Below is some data; print it all back exactly.

---- Records to process

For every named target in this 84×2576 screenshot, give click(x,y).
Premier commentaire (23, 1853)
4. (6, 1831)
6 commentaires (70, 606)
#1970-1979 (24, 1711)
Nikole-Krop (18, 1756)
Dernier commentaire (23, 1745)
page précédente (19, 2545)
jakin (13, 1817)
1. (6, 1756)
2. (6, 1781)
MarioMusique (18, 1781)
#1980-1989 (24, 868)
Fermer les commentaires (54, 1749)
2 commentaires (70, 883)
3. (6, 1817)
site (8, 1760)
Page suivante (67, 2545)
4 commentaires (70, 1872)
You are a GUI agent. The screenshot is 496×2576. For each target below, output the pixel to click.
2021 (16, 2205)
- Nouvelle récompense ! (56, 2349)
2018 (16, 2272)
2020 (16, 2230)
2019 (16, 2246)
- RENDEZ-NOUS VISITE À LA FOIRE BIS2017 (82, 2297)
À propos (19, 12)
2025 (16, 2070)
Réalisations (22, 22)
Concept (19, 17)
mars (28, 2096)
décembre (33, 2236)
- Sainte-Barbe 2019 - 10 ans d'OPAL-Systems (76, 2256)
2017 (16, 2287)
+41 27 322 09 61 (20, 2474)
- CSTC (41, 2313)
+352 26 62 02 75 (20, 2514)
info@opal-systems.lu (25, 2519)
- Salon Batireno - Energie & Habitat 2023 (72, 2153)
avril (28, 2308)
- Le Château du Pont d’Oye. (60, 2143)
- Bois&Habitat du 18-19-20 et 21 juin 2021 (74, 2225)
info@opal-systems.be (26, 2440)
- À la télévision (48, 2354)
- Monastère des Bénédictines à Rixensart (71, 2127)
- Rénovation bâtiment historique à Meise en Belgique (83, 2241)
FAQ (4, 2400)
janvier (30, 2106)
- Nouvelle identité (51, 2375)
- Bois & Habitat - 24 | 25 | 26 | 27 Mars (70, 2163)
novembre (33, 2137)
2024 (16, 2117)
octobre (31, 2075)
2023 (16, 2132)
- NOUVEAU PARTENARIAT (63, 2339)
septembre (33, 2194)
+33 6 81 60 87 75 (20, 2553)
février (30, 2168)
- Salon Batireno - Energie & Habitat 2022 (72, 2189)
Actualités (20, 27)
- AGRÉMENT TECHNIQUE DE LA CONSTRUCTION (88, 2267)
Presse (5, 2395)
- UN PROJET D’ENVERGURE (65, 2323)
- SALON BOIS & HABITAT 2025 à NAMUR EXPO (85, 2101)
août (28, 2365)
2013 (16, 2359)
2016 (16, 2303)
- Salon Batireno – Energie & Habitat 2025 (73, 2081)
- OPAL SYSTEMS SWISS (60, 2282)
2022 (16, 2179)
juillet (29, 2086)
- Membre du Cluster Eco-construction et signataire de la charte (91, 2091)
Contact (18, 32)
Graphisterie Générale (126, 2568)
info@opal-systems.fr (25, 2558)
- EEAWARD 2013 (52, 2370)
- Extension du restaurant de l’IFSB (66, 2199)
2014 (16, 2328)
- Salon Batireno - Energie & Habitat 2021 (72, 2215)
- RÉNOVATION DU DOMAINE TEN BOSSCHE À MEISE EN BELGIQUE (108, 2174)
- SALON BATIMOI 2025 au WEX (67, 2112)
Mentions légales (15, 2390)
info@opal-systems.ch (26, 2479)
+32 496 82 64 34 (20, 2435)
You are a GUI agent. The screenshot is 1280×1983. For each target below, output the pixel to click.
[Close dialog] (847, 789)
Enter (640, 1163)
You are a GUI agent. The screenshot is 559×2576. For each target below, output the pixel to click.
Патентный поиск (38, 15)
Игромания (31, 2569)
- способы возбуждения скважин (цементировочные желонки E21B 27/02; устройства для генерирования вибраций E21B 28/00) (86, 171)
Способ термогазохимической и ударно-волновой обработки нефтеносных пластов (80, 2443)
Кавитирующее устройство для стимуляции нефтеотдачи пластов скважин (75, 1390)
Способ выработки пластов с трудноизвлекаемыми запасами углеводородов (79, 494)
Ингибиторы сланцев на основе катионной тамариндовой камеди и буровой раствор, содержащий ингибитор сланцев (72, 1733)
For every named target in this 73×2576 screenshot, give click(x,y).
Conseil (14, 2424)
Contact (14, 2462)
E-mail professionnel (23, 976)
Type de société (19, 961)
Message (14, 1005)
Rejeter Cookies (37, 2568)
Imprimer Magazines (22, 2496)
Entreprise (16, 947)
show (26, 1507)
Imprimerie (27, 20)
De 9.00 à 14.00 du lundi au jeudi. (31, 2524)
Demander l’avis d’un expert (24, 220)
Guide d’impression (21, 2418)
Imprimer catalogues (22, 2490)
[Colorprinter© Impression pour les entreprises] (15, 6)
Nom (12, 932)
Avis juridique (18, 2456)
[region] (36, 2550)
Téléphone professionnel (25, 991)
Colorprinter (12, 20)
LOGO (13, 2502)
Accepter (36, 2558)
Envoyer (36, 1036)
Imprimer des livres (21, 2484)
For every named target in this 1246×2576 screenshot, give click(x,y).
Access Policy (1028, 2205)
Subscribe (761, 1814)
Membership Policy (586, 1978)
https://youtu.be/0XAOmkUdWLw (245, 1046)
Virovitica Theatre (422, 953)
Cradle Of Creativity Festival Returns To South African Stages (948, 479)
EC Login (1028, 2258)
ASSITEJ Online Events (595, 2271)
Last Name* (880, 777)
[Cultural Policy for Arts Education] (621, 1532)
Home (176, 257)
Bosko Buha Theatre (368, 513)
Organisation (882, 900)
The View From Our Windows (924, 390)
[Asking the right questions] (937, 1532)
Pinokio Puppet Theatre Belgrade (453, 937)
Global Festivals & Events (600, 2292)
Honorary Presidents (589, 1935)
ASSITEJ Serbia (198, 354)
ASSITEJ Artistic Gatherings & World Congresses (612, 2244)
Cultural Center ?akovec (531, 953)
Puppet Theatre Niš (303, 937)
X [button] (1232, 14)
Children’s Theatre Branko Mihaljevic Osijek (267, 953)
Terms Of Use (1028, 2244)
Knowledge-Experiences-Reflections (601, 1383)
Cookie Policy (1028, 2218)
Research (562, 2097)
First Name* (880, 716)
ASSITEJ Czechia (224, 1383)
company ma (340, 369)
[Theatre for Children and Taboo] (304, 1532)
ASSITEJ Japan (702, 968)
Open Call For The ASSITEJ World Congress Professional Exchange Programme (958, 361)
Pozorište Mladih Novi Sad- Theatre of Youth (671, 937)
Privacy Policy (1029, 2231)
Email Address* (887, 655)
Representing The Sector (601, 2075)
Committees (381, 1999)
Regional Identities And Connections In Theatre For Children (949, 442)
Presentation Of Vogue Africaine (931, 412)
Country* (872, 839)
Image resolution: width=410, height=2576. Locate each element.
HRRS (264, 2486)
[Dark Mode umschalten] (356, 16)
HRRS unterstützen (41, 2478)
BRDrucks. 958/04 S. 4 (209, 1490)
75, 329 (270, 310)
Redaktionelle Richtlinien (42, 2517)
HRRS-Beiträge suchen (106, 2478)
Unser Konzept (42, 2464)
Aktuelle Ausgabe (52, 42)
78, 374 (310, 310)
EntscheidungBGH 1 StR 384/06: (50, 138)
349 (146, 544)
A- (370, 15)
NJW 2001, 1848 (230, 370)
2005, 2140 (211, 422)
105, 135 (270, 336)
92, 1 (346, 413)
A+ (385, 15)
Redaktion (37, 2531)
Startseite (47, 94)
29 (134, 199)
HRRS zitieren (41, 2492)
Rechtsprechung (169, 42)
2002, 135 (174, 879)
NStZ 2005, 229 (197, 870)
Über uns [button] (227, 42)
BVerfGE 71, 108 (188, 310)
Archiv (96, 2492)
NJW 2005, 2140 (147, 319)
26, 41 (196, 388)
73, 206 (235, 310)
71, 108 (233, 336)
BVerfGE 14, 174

--------

▶ [Answer section]:
For every named target in this 84×2576 screenshot, give click(x,y).
Premier commentaire (23, 1853)
4. (6, 1831)
6 commentaires (70, 606)
#1970-1979 (24, 1711)
Nikole-Krop (18, 1756)
Dernier commentaire (23, 1745)
page précédente (19, 2545)
jakin (13, 1817)
1. (6, 1756)
2. (6, 1781)
MarioMusique (18, 1781)
#1980-1989 (24, 868)
Fermer les commentaires (54, 1749)
2 commentaires (70, 883)
3. (6, 1817)
site (8, 1760)
Page suivante (67, 2545)
4 commentaires (70, 1872)
You are a GUI agent. The screenshot is 496×2576. For each target below, output the pixel to click.
2021 (16, 2205)
- Nouvelle récompense ! (56, 2349)
2018 (16, 2272)
2020 (16, 2230)
2019 (16, 2246)
- RENDEZ-NOUS VISITE À LA FOIRE BIS2017 (82, 2297)
À propos (19, 12)
2025 (16, 2070)
Réalisations (22, 22)
Concept (19, 17)
mars (28, 2096)
décembre (33, 2236)
- Sainte-Barbe 2019 - 10 ans d'OPAL-Systems (76, 2256)
2017 (16, 2287)
+41 27 322 09 61 (20, 2474)
- CSTC (41, 2313)
+352 26 62 02 75 (20, 2514)
info@opal-systems.lu (25, 2519)
- Salon Batireno - Energie & Habitat 2023 (72, 2153)
avril (28, 2308)
- Le Château du Pont d’Oye. (60, 2143)
- Bois&Habitat du 18-19-20 et 21 juin 2021 (74, 2225)
info@opal-systems.be (26, 2440)
- À la télévision (48, 2354)
- Monastère des Bénédictines à Rixensart (71, 2127)
- Rénovation bâtiment historique à Meise en Belgique (83, 2241)
FAQ (4, 2400)
janvier (30, 2106)
- Nouvelle identité (51, 2375)
- Bois & Habitat - 24 | 25 | 26 | 27 Mars (70, 2163)
novembre (33, 2137)
2024 (16, 2117)
octobre (31, 2075)
2023 (16, 2132)
- NOUVEAU PARTENARIAT (63, 2339)
septembre (33, 2194)
+33 6 81 60 87 75 (20, 2553)
février (30, 2168)
- Salon Batireno - Energie & Habitat 2022 (72, 2189)
Actualités (20, 27)
- AGRÉMENT TECHNIQUE DE LA CONSTRUCTION (88, 2267)
Presse (5, 2395)
- UN PROJET D’ENVERGURE (65, 2323)
- SALON BOIS & HABITAT 2025 à NAMUR EXPO (85, 2101)
août (28, 2365)
2013 (16, 2359)
2016 (16, 2303)
- Salon Batireno – Energie & Habitat 2025 (73, 2081)
- OPAL SYSTEMS SWISS (60, 2282)
2022 (16, 2179)
juillet (29, 2086)
- Membre du Cluster Eco-construction et signataire de la charte (91, 2091)
Contact (18, 32)
Graphisterie Générale (126, 2568)
info@opal-systems.fr (25, 2558)
- EEAWARD 2013 (52, 2370)
- Extension du restaurant de l’IFSB (66, 2199)
2014 (16, 2328)
- Salon Batireno - Energie & Habitat 2021 (72, 2215)
- RÉNOVATION DU DOMAINE TEN BOSSCHE À MEISE EN BELGIQUE (108, 2174)
- SALON BATIMOI 2025 au WEX (67, 2112)
Mentions légales (15, 2390)
info@opal-systems.ch (26, 2479)
+32 496 82 64 34 (20, 2435)
You are a GUI agent. The screenshot is 1280×1983. For each target below, output the pixel to click.
[Close dialog] (847, 789)
Enter (640, 1163)
You are a GUI agent. The screenshot is 559×2576. For each target below, output the pixel to click.
Патентный поиск (38, 15)
Игромания (31, 2569)
- способы возбуждения скважин (цементировочные желонки E21B 27/02; устройства для генерирования вибраций E21B 28/00) (86, 171)
Способ термогазохимической и ударно-волновой обработки нефтеносных пластов (80, 2443)
Кавитирующее устройство для стимуляции нефтеотдачи пластов скважин (75, 1390)
Способ выработки пластов с трудноизвлекаемыми запасами углеводородов (79, 494)
Ингибиторы сланцев на основе катионной тамариндовой камеди и буровой раствор, содержащий ингибитор сланцев (72, 1733)
For every named target in this 73×2576 screenshot, give click(x,y).
Conseil (14, 2424)
Contact (14, 2462)
E-mail professionnel (23, 976)
Type de société (19, 961)
Message (14, 1005)
Rejeter Cookies (37, 2568)
Imprimer Magazines (22, 2496)
Entreprise (16, 947)
show (26, 1507)
Imprimerie (27, 20)
De 9.00 à 14.00 du lundi au jeudi. (31, 2524)
Demander l’avis d’un expert (24, 220)
Guide d’impression (21, 2418)
Imprimer catalogues (22, 2490)
[Colorprinter© Impression pour les entreprises] (15, 6)
Nom (12, 932)
Avis juridique (18, 2456)
[region] (36, 2550)
Téléphone professionnel (25, 991)
Colorprinter (12, 20)
LOGO (13, 2502)
Accepter (36, 2558)
Envoyer (36, 1036)
Imprimer des livres (21, 2484)
For every named target in this 1246×2576 screenshot, give click(x,y).
Access Policy (1028, 2205)
Subscribe (761, 1814)
Membership Policy (586, 1978)
https://youtu.be/0XAOmkUdWLw (245, 1046)
Virovitica Theatre (422, 953)
Cradle Of Creativity Festival Returns To South African Stages (948, 479)
EC Login (1028, 2258)
ASSITEJ Online Events (595, 2271)
Last Name* (880, 777)
[Cultural Policy for Arts Education] (621, 1532)
Home (176, 257)
Bosko Buha Theatre (368, 513)
Organisation (882, 900)
The View From Our Windows (924, 390)
[Asking the right questions] (937, 1532)
Pinokio Puppet Theatre Belgrade (453, 937)
Global Festivals & Events (600, 2292)
Honorary Presidents (589, 1935)
ASSITEJ Serbia (198, 354)
ASSITEJ Artistic Gatherings & World Congresses (612, 2244)
Cultural Center ?akovec (531, 953)
Puppet Theatre Niš (303, 937)
X [button] (1232, 14)
Children’s Theatre Branko Mihaljevic Osijek (267, 953)
Terms Of Use (1028, 2244)
Knowledge-Experiences-Reflections (601, 1383)
Cookie Policy (1028, 2218)
Research (562, 2097)
First Name* (880, 716)
ASSITEJ Czechia (224, 1383)
company ma (340, 369)
[Theatre for Children and Taboo] (304, 1532)
ASSITEJ Japan (702, 968)
Open Call For The ASSITEJ World Congress Professional Exchange Programme (958, 361)
Pozorište Mladih Novi Sad- Theatre of Youth (671, 937)
Privacy Policy (1029, 2231)
Email Address* (887, 655)
Representing The Sector (601, 2075)
Committees (381, 1999)
Regional Identities And Connections In Theatre For Children (949, 442)
Presentation Of Vogue Africaine (931, 412)
Country* (872, 839)
Image resolution: width=410, height=2576. Locate each element.
HRRS (264, 2486)
[Dark Mode umschalten] (356, 16)
HRRS unterstützen (41, 2478)
BRDrucks. 958/04 S. 4 (209, 1490)
75, 329 (270, 310)
Redaktionelle Richtlinien (42, 2517)
HRRS-Beiträge suchen (106, 2478)
Unser Konzept (42, 2464)
Aktuelle Ausgabe (52, 42)
78, 374 (310, 310)
EntscheidungBGH 1 StR 384/06: (50, 138)
349 (146, 544)
A- (370, 15)
NJW 2001, 1848 (230, 370)
2005, 2140 (211, 422)
105, 135 (270, 336)
92, 1 (346, 413)
A+ (385, 15)
Redaktion (37, 2531)
Startseite (47, 94)
29 (134, 199)
HRRS zitieren (41, 2492)
Rechtsprechung (169, 42)
2002, 135 (174, 879)
NStZ 2005, 229 (197, 870)
Über uns [button] (227, 42)
BVerfGE 71, 108 (188, 310)
Archiv (96, 2492)
NJW 2005, 2140 (147, 319)
26, 41 (196, 388)
73, 206 (235, 310)
71, 108 (233, 336)
BVerfGE 14, 174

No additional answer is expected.